L’impact de la Révolution française
La Révolution française a de grandes conséquences sur les territoires des États voisins. Lorsque les guerres révolutionnaires éclatent en 1792, le duc de Savoie et roi de Sardaigne, Victor-Amédée III, tente de rester neutre, mais il est soupçonné de connivence avec l’Autriche : le duché de Savoie est envahi par la France.
Son fils Charles-Emmanuel IV lui succède en 1796, héritant d’un État qui a perdu une grande partie de son territoire : il souhaite avoir des relations apaisées avec la République française, mais le contexte géopolitique évoluant, il est obligé de s’exiler en décembre 1798 face à l’avancée des troupes françaises.
Les Français apportent une entière liberté et permettent aux vaudois de sortir de leur « ghetto » : les protestants jouissent des mêmes prérogatives que les catholiques. Des arbres de la liberté sont plantés dans toutes les vallées vaudoises, et les Français sont acclamés par des chansons comme celle-ci :
(sur l’air de la Marseillaise)
Allons, enfants de la patrie,
Notre bonheur est assuré.
Aux chaînes de la tyrannie
Succède enfin la liberté.
Pour les amis quelle journée !
Leurs vœux seront donc accomplis.
Les projets de leurs ennemis
Se sont envolés en fumée.
(refrain) De la joie, Citoyens !
Tous nos fers sont brisés :
Chantez, chantez :
Gloire aux Français, qui
Nous ont délivrés.
Chantons, chantons :
Gloire aux Français, qui
Nous ont délivrés.
Les vaudois prennent le parti de la France : un corps de Chasseurs vaudois (ou « Légion vaudoise ») est levé en avril 1799, composé de deux bataillons de 1500 hommes et chargé d’assurer la sécurité de la région. Trois cents soldats français malades ou blessés, fuyant devant les Autrichiens en mai-juin 1799, sont transportés par les habitants du village de Bobbio jusque sur le sol français.
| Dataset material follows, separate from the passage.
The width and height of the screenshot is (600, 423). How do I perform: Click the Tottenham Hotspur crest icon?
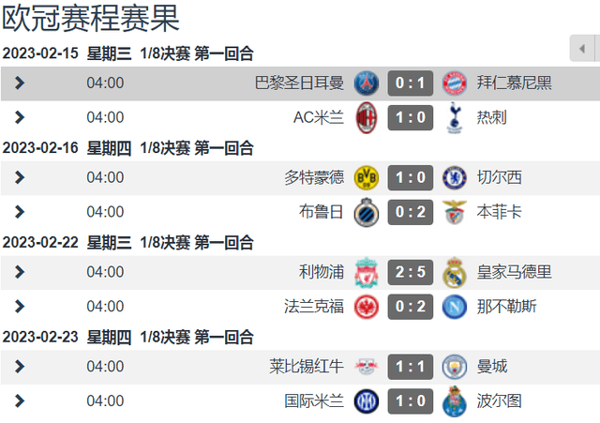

Les vaudois font un accueil enthousiaste non seulement aux idées révolutionnaires françaises, mais aussi à l’annexion de la région décidée par Napoléon Bonaparte en 1801 : le Piémont est divisé en six départements français. En récompense de leur ralliement à la France, les vaudois sont déclarés « dignes de la reconnaissance nationale » et intégrés dans le système concordataire français, qui salarie les pasteurs et finance les Églises.
La Restauration puis l’émancipation de 1848
La chute de Napoléon et la fin de l’Italie française en 1814 provoquent un retour en arrière : le roi de Sardaigne, Victor Emmanuel Ier, reprend le pouvoir. Les vaudois sont à nouveau interdits d’installation hors de leurs vallées. Des poursuites sont à plusieurs reprises engagées contre des pasteurs pour des prétextes divers (baptême d’un enfant illégitime, alors que tous les enfants nés hors mariage sont considérés de droit comme catholiques ; publication de livres sans la permission de la censure royale…).
La même politique de répression est poursuivie par le roi Charles-Félix et par le roi Charles-Albert. Mais au cours de son règne, Charles-Albert évolue et se montre ouvert à des réformes libérales : il réorganise l’État, l’armée, la justice, et favorise le développement du commerce. En 1848, Charles-Albert signe un édit d’émancipation : il donne à tous ses sujets non catholiques (vaudois et juifs) la permission de poursuivre des études supérieures et de pratiquer des professions libérales. Les vaudois peuvent désormais jouir de toutes les libertés.